Insider Threat Hunt: The Series
Insider threats consist of the potential dangers of insiders misusing information system access to knowingly or unknowingly attempt to damage their employers, customers, or partners. Unlike external attackers, insider threats come from within an organization, such as employees, contractors, vendors, or business partners with legitimate access to systems or data. While some insiders are purposeful, driven by unique motivations, others become insider threats unbeknownst to them by carelessness or negligence.
This blog is the first part of the Insider Threat Hunt series, where we analyze a collection of synthetic datasets for signs of insider threat. The datasets used in all demonstrations are based on Carnegie Mellon University's Insider Threat Dataset, available for public download at KiltHub.
This blog analyzes dataset r1.tar.bz2 for signs of unauthorized access following personnel terminations or resignations. Our goal is to identify if any user attempted to access company resources after being offboarded.
The r1.tar.bz2 dataset is approximately 84 MB and contains four data sources: devices.csv, http.csv, logon.csv, multiple (18) LDAP.csv files. However, we will only use the logon.csv and LDAP files for our first demonstration.
The LDAP.csv files provide eighteen months' worth of employee LDAP data. Each file corresponds with a year's month and contains a list of active users at the end of the particular month. The LDAP file runs at the end of the month; therefore, users who end employment in the middle of a month will be included in the previous month's LDAP file but not in the LDAP file for the month the employment ended. For example, users departing in June will appear in May's LDAP file but not in June's.
The logon.csv file contains eighteen months' worth of logon/logoff activity for all users, including user ID, computer name, login activity, and date.
Additional context and background for this dataset include the following:
The company has 1000 users, each assigned a unique computer, 12 of whom are system administrators.
There are 100 shared computers.
Analyzing LDAP Data
The first step consisted in uploading the eighteen LDAP CSV files to Gigasheet and combining them into one single file using the built-in combine function, resulting in a ~17k-row file.
The resulting LDAP file contains six columns, including:
Employee name (A)
User ID (B)
Email address (D)
Role or Title (E)
Date (year and month) for the LDAP data in the file (F)
Grouping by the date column (F) reveals an eighteen (18) month span, from December 2009 to May 2011. The company started with 1000 users in December 2009, evidenced by the group's count number, and lost/gained users progressively over the following eighteen months.

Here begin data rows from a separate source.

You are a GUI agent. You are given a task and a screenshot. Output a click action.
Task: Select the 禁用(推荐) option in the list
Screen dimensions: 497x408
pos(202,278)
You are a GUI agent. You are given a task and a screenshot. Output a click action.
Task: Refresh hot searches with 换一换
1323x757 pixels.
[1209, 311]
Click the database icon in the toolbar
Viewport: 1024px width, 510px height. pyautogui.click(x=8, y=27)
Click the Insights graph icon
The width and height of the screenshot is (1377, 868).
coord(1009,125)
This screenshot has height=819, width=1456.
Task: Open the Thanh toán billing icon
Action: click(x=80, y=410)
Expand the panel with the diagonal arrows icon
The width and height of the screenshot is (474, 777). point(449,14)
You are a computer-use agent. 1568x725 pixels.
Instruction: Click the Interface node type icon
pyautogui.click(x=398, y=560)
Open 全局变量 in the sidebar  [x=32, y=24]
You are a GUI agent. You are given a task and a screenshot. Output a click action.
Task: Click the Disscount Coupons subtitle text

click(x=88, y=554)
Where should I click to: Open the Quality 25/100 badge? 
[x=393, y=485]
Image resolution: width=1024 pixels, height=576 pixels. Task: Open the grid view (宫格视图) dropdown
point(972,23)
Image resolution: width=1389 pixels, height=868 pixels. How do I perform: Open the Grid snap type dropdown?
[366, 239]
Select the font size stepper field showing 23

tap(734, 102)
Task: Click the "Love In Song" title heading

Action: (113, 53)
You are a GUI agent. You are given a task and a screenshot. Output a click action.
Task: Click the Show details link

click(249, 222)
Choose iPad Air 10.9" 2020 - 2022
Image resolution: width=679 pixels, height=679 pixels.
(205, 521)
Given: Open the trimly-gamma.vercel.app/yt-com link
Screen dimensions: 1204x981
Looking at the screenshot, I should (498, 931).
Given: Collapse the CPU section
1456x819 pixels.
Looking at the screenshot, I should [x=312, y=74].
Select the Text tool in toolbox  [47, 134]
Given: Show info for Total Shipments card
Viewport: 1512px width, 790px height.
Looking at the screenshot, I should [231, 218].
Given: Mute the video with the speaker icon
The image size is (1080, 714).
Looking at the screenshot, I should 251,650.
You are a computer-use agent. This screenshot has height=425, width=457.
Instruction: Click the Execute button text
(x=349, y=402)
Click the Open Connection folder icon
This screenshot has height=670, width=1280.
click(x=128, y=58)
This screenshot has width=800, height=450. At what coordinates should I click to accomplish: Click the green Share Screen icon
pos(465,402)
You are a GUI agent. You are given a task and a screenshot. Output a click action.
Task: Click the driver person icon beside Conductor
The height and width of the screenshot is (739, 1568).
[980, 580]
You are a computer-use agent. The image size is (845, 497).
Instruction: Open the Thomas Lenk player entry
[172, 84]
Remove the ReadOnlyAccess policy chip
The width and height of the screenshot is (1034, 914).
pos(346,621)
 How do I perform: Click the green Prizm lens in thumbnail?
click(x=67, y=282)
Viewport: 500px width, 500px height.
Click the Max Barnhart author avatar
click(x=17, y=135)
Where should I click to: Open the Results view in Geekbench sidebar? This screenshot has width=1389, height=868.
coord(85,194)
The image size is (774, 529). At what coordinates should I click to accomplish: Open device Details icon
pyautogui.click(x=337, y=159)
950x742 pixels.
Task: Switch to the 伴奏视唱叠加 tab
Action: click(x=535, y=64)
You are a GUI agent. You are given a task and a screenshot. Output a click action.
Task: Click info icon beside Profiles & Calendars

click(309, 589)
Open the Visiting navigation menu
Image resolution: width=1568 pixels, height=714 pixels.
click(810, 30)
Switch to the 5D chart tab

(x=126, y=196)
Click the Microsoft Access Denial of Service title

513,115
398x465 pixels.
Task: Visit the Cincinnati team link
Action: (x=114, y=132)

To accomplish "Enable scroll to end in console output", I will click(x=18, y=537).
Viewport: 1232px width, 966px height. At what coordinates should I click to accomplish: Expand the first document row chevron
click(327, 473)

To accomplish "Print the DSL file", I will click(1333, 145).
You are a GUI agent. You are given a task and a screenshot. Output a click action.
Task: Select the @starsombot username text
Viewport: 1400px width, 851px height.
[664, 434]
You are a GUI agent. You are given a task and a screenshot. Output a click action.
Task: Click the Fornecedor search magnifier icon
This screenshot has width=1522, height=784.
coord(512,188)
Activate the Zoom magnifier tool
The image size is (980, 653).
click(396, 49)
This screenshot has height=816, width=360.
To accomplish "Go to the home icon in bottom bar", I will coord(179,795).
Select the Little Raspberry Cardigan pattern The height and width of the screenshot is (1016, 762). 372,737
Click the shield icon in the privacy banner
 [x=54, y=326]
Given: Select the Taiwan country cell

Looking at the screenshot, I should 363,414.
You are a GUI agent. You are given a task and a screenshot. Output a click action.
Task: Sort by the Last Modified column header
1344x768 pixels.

Similarly, grouping by the user ID column (B) shows each user's length of employment. For example, a user with the user ID IGB0310 was employed for the entire eighteen months (IGB0310(18))
Sorting in ascending order reveals the users with shorter employment lifespans. For example, a user with user ID CIB0489 was only employed for one month ((CIB0489(1))
To determine which users were active on which month, we combined the user ID (B) and date (F) columns using a hyphen as a separator, storing the combined data in a new column named user-last-month. The user-last-month column now includes the user ID along with the user’s employment months.
Analyzing the Logon Data
The logon data contains details of logon and logoff activity for all users, including:
A unique identifier (A)
User ID and domain (C)
Computer name (D)
To identify unauthorized login activity following user offboarding, we need to find users who logged in or out of their computers in the months following their last month of employment. For example, a user who terminates employment in June should be offboarded in June, and therefore, there should not be any activity for that user in July and onwards. Cross-checking the logon and LDAP datasets should, in theory, reveal users who have attempted to access company resources after being removed from LDAP. Another point to keep in mind is that users who depart in the middle of a month will not be included in the LDAP file for the month the employment ended. In contrast, the logon.csv file will record user activity for such users on their last month of employment.
The next step consisted in splitting the logon.csv user column (C) to separate the user ID from the domain. For this, we used Gigasheet's split column function using a forward slash as a separator, resulting in two new columns, one for the user ID (USER-DATE_SPLIT_2) and one for the domain (USER-DATE_SPLIT_1).
Similarly, we split the date column (B) using a hyphen as a separator, placing the year, month, and date/time in three columns.
To cross-check the logon.csv and ldap.csv files, we need a way to tie the user ID to the year and month in which the logon activity occurred, similarly to how we combined the user ID and date in the LDAP file. To do this, we used Gigasheet's combine columns function, connecting the user ID, year, and month columns using a hyphen as a separator and placing the results in a new column named user-last-month.
Next, we performed a cross-file lookup of the logon.csv user-last-month column against the ldap.csv user-last-month column, resulting in an additional column displaying the lookup results.